Read the data below. Every line holding the string "computer" must be copied.

_ _ _ _

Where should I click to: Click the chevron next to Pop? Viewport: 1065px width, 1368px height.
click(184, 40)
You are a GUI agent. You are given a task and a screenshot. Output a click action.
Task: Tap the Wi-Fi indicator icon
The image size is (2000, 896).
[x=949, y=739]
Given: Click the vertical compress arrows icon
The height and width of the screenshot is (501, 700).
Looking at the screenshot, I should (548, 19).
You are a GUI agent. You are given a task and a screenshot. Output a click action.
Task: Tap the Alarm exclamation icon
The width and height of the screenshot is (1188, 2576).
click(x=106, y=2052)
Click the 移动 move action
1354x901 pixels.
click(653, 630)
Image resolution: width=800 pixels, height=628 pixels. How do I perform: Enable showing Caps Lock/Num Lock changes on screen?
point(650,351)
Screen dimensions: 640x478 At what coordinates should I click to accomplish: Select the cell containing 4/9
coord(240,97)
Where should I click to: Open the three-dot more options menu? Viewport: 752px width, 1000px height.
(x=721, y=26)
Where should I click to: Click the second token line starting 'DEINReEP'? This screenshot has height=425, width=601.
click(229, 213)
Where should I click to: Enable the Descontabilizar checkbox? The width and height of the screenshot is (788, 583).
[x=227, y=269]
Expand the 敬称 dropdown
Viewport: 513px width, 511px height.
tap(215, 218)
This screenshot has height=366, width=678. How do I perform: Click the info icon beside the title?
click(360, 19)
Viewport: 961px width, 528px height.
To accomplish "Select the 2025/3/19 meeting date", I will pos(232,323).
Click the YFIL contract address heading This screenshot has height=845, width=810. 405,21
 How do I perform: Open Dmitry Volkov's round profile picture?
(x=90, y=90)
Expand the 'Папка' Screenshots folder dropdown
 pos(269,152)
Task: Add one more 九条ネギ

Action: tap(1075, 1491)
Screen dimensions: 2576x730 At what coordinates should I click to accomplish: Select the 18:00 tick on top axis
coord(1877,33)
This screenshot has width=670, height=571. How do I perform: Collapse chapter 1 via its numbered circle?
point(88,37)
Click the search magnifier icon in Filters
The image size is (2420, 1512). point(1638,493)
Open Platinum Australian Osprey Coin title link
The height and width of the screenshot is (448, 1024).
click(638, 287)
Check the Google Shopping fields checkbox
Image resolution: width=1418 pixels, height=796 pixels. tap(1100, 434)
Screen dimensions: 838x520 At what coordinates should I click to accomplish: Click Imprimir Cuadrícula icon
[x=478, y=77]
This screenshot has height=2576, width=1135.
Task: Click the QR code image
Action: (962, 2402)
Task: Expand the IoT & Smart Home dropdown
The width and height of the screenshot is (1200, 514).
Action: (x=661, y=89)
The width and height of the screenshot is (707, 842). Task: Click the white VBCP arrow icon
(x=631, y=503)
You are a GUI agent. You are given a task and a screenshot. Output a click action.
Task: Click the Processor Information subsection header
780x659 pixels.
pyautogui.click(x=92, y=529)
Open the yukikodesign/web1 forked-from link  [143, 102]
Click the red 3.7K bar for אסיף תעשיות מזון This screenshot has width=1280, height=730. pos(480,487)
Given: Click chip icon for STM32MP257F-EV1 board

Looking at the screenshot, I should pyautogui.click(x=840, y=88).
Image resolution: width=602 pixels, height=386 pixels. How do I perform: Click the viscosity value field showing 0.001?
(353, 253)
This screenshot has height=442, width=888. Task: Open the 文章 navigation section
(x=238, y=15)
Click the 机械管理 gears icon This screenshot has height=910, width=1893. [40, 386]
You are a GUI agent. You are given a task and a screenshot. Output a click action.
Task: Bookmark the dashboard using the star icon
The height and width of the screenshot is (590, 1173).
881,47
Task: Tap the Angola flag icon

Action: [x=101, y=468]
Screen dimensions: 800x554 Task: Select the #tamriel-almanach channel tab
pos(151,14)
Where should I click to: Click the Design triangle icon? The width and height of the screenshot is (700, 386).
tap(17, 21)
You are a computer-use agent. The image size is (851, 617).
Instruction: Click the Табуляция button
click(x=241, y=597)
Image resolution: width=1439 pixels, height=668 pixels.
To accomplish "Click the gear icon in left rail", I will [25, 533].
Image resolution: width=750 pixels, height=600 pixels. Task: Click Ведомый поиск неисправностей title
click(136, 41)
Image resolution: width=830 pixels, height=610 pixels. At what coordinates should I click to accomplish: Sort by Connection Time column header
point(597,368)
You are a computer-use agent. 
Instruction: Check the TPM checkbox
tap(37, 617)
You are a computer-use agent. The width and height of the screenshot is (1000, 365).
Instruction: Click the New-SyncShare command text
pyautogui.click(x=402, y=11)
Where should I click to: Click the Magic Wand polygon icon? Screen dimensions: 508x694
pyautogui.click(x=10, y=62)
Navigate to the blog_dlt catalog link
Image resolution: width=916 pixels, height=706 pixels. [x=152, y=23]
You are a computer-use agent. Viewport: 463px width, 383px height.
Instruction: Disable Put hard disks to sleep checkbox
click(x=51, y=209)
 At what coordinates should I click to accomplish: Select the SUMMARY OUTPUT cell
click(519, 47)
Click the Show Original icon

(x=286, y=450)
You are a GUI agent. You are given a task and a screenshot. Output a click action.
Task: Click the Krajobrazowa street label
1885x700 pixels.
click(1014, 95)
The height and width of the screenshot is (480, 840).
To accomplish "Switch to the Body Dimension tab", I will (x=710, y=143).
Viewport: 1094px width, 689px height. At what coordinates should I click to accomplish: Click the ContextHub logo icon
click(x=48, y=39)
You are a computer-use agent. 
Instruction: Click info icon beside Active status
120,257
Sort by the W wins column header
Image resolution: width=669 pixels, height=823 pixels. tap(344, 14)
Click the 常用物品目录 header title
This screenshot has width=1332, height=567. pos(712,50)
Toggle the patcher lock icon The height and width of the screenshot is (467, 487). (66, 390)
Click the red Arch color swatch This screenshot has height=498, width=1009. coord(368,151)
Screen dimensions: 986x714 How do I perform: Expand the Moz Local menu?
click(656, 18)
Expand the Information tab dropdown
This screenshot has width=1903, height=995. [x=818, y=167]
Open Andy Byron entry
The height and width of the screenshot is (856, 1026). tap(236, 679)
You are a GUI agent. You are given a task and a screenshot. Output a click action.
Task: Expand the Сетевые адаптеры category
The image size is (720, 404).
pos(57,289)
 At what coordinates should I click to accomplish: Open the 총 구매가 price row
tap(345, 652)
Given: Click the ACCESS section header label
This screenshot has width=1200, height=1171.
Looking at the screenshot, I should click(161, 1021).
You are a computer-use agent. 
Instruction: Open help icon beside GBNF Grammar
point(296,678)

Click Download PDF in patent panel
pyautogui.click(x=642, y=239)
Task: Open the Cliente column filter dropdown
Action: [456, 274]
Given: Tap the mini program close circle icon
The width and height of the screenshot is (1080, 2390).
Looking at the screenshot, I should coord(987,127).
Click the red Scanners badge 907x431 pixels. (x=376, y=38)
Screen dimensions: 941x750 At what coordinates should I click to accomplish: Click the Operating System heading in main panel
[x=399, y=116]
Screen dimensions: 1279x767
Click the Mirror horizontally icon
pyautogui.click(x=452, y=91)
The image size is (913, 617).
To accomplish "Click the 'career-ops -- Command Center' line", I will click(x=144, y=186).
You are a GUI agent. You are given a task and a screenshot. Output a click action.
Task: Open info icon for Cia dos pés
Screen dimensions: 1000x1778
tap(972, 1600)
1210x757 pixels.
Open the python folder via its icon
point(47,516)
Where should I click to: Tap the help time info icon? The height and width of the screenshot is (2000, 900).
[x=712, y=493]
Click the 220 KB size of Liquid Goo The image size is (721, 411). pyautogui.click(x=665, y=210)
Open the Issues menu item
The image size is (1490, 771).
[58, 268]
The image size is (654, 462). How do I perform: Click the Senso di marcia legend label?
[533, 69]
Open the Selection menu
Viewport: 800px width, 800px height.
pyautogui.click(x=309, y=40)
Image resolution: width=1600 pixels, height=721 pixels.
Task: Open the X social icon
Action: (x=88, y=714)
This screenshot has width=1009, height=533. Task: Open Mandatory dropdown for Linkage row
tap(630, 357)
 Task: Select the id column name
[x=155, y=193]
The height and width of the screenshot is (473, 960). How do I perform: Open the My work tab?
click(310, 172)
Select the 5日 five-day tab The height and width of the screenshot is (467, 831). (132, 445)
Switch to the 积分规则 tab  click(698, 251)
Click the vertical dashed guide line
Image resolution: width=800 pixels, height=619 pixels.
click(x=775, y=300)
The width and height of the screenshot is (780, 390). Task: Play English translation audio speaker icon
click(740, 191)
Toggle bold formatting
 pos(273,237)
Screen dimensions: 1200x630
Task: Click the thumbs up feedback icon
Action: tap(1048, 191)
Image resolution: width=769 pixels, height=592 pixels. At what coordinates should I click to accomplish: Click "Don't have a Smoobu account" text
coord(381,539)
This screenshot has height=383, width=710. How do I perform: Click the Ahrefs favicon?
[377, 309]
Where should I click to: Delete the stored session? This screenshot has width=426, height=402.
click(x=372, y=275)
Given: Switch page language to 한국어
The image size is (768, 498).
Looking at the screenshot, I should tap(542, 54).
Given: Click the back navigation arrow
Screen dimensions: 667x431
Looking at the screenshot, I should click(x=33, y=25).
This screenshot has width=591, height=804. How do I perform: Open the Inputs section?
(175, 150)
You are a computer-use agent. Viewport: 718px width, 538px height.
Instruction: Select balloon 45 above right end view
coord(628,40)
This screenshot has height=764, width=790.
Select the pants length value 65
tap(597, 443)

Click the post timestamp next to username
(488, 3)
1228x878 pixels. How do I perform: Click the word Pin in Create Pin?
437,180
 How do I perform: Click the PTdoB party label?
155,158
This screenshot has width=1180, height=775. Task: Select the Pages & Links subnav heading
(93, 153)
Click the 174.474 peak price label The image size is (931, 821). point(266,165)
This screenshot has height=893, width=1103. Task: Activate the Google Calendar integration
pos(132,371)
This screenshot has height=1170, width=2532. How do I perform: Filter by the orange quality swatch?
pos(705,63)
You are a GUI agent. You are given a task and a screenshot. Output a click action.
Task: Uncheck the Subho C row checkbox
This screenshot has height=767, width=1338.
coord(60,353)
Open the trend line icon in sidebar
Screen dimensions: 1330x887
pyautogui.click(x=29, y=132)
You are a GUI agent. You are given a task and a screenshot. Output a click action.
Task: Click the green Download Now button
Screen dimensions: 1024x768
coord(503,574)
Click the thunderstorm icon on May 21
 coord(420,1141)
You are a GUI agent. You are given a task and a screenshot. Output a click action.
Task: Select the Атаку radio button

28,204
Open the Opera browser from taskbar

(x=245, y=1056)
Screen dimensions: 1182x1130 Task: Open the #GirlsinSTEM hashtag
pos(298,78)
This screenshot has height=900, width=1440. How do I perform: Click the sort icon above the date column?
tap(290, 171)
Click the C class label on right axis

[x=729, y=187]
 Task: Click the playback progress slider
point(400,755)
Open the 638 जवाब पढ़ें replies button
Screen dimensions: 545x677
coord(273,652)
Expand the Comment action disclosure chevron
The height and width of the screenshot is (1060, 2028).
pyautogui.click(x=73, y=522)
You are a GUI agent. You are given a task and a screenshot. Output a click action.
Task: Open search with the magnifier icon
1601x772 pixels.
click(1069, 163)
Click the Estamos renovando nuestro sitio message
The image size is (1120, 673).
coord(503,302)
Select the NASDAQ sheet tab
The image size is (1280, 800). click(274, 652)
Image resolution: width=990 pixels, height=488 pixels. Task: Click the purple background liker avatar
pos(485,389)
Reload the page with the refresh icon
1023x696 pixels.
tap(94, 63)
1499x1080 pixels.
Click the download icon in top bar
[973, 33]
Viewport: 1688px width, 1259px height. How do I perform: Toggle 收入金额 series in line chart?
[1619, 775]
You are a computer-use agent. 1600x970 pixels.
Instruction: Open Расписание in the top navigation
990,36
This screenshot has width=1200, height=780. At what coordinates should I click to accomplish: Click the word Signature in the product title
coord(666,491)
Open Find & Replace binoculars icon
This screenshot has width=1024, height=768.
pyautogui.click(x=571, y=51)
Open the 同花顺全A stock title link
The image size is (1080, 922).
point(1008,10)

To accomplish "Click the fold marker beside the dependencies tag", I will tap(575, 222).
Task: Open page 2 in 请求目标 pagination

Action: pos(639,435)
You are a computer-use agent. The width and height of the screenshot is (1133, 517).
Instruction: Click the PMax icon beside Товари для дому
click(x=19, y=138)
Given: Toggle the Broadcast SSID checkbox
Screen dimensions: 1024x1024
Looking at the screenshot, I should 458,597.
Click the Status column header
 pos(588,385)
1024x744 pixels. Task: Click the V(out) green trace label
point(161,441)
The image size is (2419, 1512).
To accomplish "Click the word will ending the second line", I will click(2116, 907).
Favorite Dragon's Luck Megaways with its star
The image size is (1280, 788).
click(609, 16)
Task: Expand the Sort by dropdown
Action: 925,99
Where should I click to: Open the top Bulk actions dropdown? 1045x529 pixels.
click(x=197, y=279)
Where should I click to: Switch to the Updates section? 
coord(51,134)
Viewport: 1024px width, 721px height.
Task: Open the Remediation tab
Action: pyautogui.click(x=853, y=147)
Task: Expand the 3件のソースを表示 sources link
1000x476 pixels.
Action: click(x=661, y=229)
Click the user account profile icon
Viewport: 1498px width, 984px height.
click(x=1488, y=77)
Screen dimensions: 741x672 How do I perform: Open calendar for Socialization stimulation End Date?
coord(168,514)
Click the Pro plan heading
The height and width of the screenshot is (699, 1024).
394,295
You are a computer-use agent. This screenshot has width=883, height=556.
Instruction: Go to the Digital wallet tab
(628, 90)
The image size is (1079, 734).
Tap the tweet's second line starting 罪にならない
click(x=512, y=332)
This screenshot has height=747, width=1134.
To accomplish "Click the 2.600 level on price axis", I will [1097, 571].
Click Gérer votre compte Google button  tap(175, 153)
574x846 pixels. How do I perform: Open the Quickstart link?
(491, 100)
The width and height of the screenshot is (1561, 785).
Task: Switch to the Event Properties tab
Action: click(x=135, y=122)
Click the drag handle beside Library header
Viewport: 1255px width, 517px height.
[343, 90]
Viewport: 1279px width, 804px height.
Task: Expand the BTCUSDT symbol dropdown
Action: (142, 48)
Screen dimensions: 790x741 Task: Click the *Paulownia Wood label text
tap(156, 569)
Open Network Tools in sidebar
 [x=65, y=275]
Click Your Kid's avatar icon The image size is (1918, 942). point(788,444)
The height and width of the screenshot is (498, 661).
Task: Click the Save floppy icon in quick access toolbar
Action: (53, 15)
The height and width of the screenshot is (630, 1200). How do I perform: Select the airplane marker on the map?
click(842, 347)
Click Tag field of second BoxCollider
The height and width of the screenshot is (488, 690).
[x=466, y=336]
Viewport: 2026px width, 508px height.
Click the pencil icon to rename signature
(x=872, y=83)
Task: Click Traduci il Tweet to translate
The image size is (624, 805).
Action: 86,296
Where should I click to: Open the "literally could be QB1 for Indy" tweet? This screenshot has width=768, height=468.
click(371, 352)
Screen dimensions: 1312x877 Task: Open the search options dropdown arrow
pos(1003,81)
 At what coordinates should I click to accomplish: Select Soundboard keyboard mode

_ _ _ _

Result.
You are a computer-use agent. The image size is (851, 617).
You are a computer-use agent. 
You are a computer-use agent. The width and height of the screenshot is (1000, 365).
You are a computer-use agent. Viewport: 463px width, 383px height.
You are a computer-use agent. 
You are a computer-use agent. 
You are a computer-use agent. Viewport: 718px width, 538px height.
You are a computer-use agent. 1600x970 pixels.
You are a computer-use agent. The width and height of the screenshot is (1133, 517).
You are a computer-use agent. This screenshot has width=883, height=556.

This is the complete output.